The prosperous “tweenager” has ensured HSM’s success — it is targeted squarely at the demographic and chimes with the current vogue for TV talent contests such as Pop Idol. Deliberately, it has something for everyone: highly sanitised Latino dance, bubblegum pop, rock, hip-hop, power ballads, soppy stuff, happy stuff.
HSM is conquering the globe. Disney is exporting it to more than 100 countries and it has already won record ratings in Asia and Australia. If Britain goes the same way, expect by Christmas playgrounds full of clean-cut Troys and Gabriellas, hymning the praises of multi-disciplinary learning and citizenship.
Its trick? HSM combines dashes of Romeo and Juliet, Grease and West Side Story with knowing, though ever-so-proper, nods to Mean Girls and Heathers. The peppy songs power the story, though I’d be amazed if, in 30 years’ time, today’s tweenagers will still be humming such HSM standards as What I’ve Been Looking For and We’re All In This Together in the same way that baby-boomers can recite a verse of You’re The One That I Want and Summer Nights.
It was shot, like most Disney TV movies, in barely any time with a cast that, while widely unknown, was familiar to the Disney audience. Its budget, $4.2 million (£2.2 million), was low. As with Cheetah Girls, another “multi-platform” success, Disney ensured that children could download free tunes from the film before its release, generating interest not only in the movie but also in the inevitable bestselling CD and DVD.
“Most ten-year-olds have computers in their bedrooms and that’s how they get their music these days,” says Rich Ross, the president of Disney Channel Worldwide. “The tweenage market was very small ten years ago but now the market is being driven by this age group.”
Children are already producing videos of themselves singing the songs and dancing to HSM on YouTube. One survey found that 61 per cent of adults defer to their “tweenage” children when buying music or DVDs.

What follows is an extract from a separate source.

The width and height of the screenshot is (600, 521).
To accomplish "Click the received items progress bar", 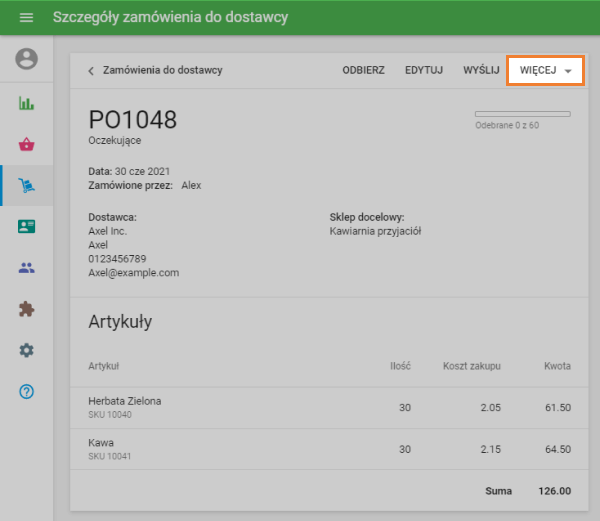I will click(x=522, y=114).
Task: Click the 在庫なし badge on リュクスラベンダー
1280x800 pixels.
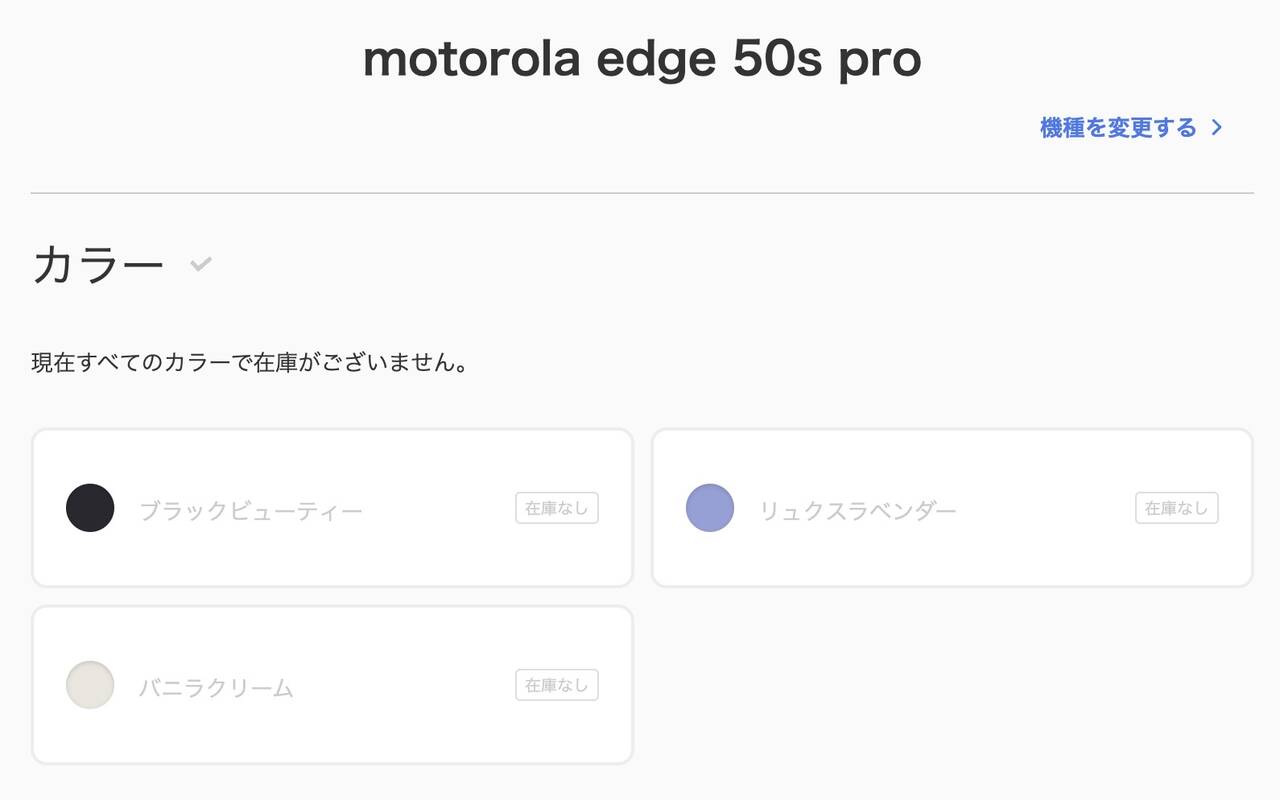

“This is a considerable market for suppliers to tap into,” says Nicola Stuber, a researcher with Mintel, which published a report on the British tweenager in June. It found that 11-14s have a spending power of £1.7 billion and 7-10s just under £1 billion. About 10 per cent of 11-14s get £15 or more a week in pocket money. The tweenage market is said to be worth about £20 billion.
Where Grease was dirty under its perfect nails, HSM is ruthlessly buffed. Troy (Zac Efron) and Gabriella (Vanessa Anne Hudgens) share only the briefest peck. Indeed, their romance is displaced by a larger message: celebrate difference. Over and over again, Peter Barsocchini’s script extols the value of being secure in your identity, even if that identity is not simple or conventional. More than that: your peer group should value that difference. Everyone speaks in that “like totally dude” teen argot. HSM has moments of spikiness but is sugary enough to rot your teeth.
Ross says that it “whispers in your ear, not hammers into your head”, but that’s nonsense: one of the sassiest numbers, Stick to the Status Quo, which takes place in the school cafeteria, features an overweight brainiac revealing a love for hip-hop, while one of Troy’s basketball mates suddenly feels liberated enough to confess a love for baking. By the end of the film he has fulfilled his ambition of “making the perfect crème brûlée” and the structure of high-school cliques has been upended.
Ross says: “It taps into what kids are really thinking about — their place in the hierarchy, what friends think of them, where they fit in. Tweenagers are over-programmed now, especially by ambitious parents, either academically or with artistic or athletic pursuits. Troy’s dad has expectations of him, and for me the most moving scene of the film is when Troy tells him “I want to do what I want to do”.